Reading text:

Heat a tablespoon of neutral flavoured oil in a frying pan to a medium heat - I used rice bran oil. Fry the basil leaves in the oil for about 30 seconds until crisp. Immediately add it to the fish with the dressing, and toss to combine.

Place in serving bowl and refrigerate until required. This is a sensational match to Te Whare Ra Marlborough Sauvignon Blanc 2005.

Salt and Pepper Squid with Five Spice Powder
Adapted from Dish Magazine, November 2004.

This is one dish that is best prepared just before serving. The Dish magazine recipe is served with a salad and dressing. I served just with the accompanying wine and the Sisters Salad, which was freshly picked green leaves and baby tomatoes from my sisters garden.

I allowed three baby squid tubes each. Wash and dry the squid tubes, open them up by cutting from the wider open end to the 'hood' along the 'seam' or fold, then cut in half by cutting from the base to the 'hood' along the opposite fold. Score the inside by making criss-cross diagonals with the tip of a sharp knife.

Make a mixture of 1 tablespoons of sea salt, 1/2 tablespoon of freshly ground pepper, 1 teaspoons of Chinese 5-spice powder and 3/8 of a cup of rice flour. In another bowl, lightly beat an egg white.

Heat 1.5 to 2 cups of rice bran oil in a small saucepan.

Place the squid into the egg white and stir to coat.

Taking a piece of squid at a time - or more if you are quick and adept, dip the squid into the flour/spice mixture then drop into the oil, cooking for 20 seconds. If the squid puckers up in the middle, turn once after 15 seconds and cook for a further 15 seconds. Place on a paper towel to soak up excess oil, then place in a dish for serving.

I preferred the squid with the sauvignon blanc, but others liked the creamy, melt-in-the-mouth texture of the squid with the Chardonnay.

Fresh cooked Pacific Rose prawns
This is the ultimate match for a rich, creamy chardonnay and the Te Mata Elston Chardonnay was sublime. Buy cooked prawns, or raw prawns and cook them yourself. Our fresh cooked prawns were in the fridge for a day, so they were reheated by cooking in a frypan for 30 seconds each side in sizzling hot butter. Supply finger bowls and plenty of serviettes.

Aromatic Spice-coated Gurnard fillets
Adapted from Dish Magazine, November 2004.

Fresh fillets of white fish had always been on the agenda for original platter but the Dish recipe idea added an extra dimension to the seasoning. I chose gurnard as the small fillets seemed an ideal size for a platter. This dish is best cooked just before serving, although some preparation can be done in advance.

Target position rows:
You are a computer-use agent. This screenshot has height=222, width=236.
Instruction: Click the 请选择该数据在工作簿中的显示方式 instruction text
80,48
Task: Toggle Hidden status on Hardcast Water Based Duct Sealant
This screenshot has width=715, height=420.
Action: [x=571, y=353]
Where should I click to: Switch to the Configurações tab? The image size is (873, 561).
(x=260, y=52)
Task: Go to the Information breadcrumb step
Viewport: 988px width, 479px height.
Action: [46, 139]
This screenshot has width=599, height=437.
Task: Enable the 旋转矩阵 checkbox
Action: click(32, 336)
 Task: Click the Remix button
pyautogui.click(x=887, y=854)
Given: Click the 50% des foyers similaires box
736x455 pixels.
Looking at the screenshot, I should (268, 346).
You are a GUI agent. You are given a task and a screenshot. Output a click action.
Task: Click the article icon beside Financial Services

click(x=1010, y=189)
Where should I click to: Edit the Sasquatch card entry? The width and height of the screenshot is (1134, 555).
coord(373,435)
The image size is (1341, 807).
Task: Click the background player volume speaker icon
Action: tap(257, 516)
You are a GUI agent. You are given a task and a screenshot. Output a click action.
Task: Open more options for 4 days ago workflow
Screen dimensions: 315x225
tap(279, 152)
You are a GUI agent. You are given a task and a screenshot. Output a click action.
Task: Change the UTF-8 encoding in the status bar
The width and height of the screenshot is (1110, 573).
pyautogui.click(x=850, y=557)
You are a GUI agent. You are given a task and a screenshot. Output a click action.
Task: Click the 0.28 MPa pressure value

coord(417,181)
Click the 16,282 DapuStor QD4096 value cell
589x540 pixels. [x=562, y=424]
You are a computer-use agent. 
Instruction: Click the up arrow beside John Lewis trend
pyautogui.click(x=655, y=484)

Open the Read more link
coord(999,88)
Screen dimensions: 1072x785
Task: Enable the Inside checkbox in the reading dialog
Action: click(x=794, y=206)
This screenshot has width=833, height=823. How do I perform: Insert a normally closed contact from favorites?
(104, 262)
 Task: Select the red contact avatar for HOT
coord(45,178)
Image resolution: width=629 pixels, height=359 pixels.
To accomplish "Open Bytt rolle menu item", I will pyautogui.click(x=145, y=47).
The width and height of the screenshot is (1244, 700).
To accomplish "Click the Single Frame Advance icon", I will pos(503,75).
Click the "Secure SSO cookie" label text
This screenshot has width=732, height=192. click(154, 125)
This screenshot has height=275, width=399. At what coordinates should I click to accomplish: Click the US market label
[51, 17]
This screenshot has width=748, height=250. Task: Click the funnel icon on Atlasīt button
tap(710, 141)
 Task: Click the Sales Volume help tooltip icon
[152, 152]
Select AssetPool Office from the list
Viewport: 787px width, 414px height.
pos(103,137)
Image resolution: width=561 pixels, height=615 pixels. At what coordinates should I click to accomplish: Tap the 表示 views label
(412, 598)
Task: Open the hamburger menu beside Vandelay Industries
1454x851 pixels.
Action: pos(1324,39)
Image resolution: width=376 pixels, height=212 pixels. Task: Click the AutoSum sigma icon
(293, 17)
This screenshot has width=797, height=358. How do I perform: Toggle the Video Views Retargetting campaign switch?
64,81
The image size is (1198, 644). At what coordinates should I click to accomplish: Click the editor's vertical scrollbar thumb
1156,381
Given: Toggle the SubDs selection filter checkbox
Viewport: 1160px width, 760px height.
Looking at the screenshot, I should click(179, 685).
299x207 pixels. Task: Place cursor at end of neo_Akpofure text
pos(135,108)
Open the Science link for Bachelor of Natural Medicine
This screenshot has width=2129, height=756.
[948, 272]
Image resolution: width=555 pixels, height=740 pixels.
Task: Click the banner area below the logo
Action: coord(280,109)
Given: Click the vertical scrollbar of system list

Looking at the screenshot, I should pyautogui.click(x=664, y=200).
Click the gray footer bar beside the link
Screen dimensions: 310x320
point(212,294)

Exercise 1: Reproduce the passage of the seafood recipes from "Fresh cooked Pacific" up to and including "done in advance.".
Exercise 2: According to the seafood recipes, what fish did the writer choose for the spice-coated fillets?

Output 1:
Fresh cooked Pacific Rose prawns
This is the ultimate match for a rich, creamy chardonnay and the Te Mata Elston Chardonnay was sublime. Buy cooked prawns, or raw prawns and cook them yourself. Our fresh cooked prawns were in the fridge for a day, so they were reheated by cooking in a frypan for 30 seconds each side in sizzling hot butter. Supply finger bowls and plenty of serviettes.

Aromatic Spice-coated Gurnard fillets
Adapted from Dish Magazine, November 2004.

Fresh fillets of white fish had always been on the agenda for original platter but the Dish recipe idea added an extra dimension to the seasoning. I chose gurnard as the small fillets seemed an ideal size for a platter. This dish is best cooked just before serving, although some preparation can be done in advance.

Output 2: Gurnard